Section 5 - patch set3 for review - HA Project Requirements

Fixed review comments from patch set 1 Patch set2: upload a wrong version of doc Patch set4: change file name to Section_5_VIM_HA.rst and fix comments Patch set5: delete all the endline blanks Patch set6: update according to the comments Patch set7: add the ability to configure HA functions Patch set8: add some small changes in comments for patch set 3 Closes-bug: JIRA: HA-8 Signed-off-by: zhang.jun3g@zte.com.cn Change-Id: Ie8f12ca141448087affc66d4a6a3594a21125f0d
author: jun.zhang <zhang.jun3g@zte.com.cn> 2015-06-02 19:39:07 -0400
committer: Julien-zte <zhang.jun3g@zte.com.cn> 2015-10-29 10:56:59 +0800
commit: 28a4aba23a93ca9096a60d3a556bf9c8be3e62cc (patch)
tree: 192b456a82121c61a640a3ecd704129e75ce1f4b
parent: 5198884f87118fe0595e6882c9ea5c318b8b484a (diff)

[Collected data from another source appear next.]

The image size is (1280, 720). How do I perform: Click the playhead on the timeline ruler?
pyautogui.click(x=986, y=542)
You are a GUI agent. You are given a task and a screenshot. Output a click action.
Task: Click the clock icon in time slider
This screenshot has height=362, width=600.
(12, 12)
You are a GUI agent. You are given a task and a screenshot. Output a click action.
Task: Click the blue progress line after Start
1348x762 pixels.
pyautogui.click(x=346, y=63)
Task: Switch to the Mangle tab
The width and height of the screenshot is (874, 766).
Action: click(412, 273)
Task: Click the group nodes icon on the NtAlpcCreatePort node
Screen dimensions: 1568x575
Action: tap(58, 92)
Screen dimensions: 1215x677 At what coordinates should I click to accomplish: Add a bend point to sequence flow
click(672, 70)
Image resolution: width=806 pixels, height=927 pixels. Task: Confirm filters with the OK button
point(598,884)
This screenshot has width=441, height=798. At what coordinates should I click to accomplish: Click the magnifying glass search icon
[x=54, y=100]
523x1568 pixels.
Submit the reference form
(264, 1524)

2 files changed, 370 insertions, 0 deletions
diff --git a/Section_1.rst b/Section_1.rst
new file mode 100644
index 0000000..0b8d72f
--- /dev/null
+++ b/Section_1.rst
@@ -0,0 +1,237 @@
+===================================================
+1.0  Overall Principle for High Availability in NFV
+===================================================
+
+The ultimate goal for the High Availability schema is to provide high
+availability to the upper layer services.
+
+High availability is provided by the following steps once a failure happens:
+
+    Step 1: failover of services once failure happens and service is out of work
+
+    Step 2: Recovery of failed parts in each layer.
+
+******************************************
+1.1 Framework for High Availability in NFV
+******************************************
+
+Framework for Carrier Grade High availability:
+
+A layered approach to availability is required for the following reasons:
+
+* fault isolation
+* fault tolerance
+* fault recovery
+
+Among the OPNFV projects the OPNFV-HA project's focus is on requirements related
+to service high availability. This is complemented by other projects such as the
+OPNFV - Doctor project, whose focus is reporting and management of faults along
+with maintenance, the OPNFV-Escalator project that considers the upgrade of the
+NFVI and VIM, or the OPNFV-Multisite that adds geographical redundancy to the
+picture.
+
+A layered approach allows the definition of failure domains (e.g., the
+networking hardware, the distributed storage system, etc.). If possible, a fault
+shall be handled at the layer (failure domain) where it occurs. If a failure
+cannot be handled at its corresponding layer, the next higher layer needs to be
+able to handle it. In no case, shall a failure cause cascading failures at other
+layers.
+
+The layers are:
+
+
++---------------------------+-------------------------------------+
++       Service             +     End customer visible service    |
++===========================+=====================================+
++     Application           +     VNF's, VNFC's                   |
++---------------------------+-------------------------------------+
++      NFVI/VIM             +     Infrastructure, VIM, VNFM, VM   |
++---------------------------+-------------------------------------+
++      Hardware             +     Servers, COTS platforms         |
++---------------------------+-------------------------------------+
+
+The following document describes the various layers and how they need to
+address high availability.
+
+**************
+1.2 Definitons
+**************
+
+Reference from the ETSI NFV doc.
+
+**Availability:** Availability of an item to be in a state to perform a required
+function at a given instant of time or at any instant of time within a given
+time interval, assuming that the external resources, if required, are provided.
+
+**Accessibility:** It is the ability of a service to access (physical) resources
+necessary to provide that service. If the target service satisfies the minimum
+level of accessibility, it is possible to provide this service to end users.
+
+**Admission control:** It is the administrative decision (e.g. by operator's
+policy) to actually provide a service. In order to provide a more stable and
+reliable service, admission control may require better performance and/or
+additional resources than the minimum requirement. Failure: deviation of the
+delivered service from fulfilling the system function.
+
+**Fault:** adjudged or hypothesized cause of an error
+
+**Service availability:** service availability of <Service X> is the long-term
+average of the ratio of aggregate time between interruptions to scheduled
+service time of <ServiceX> (expressed as a percentage) on a user-to-user basis.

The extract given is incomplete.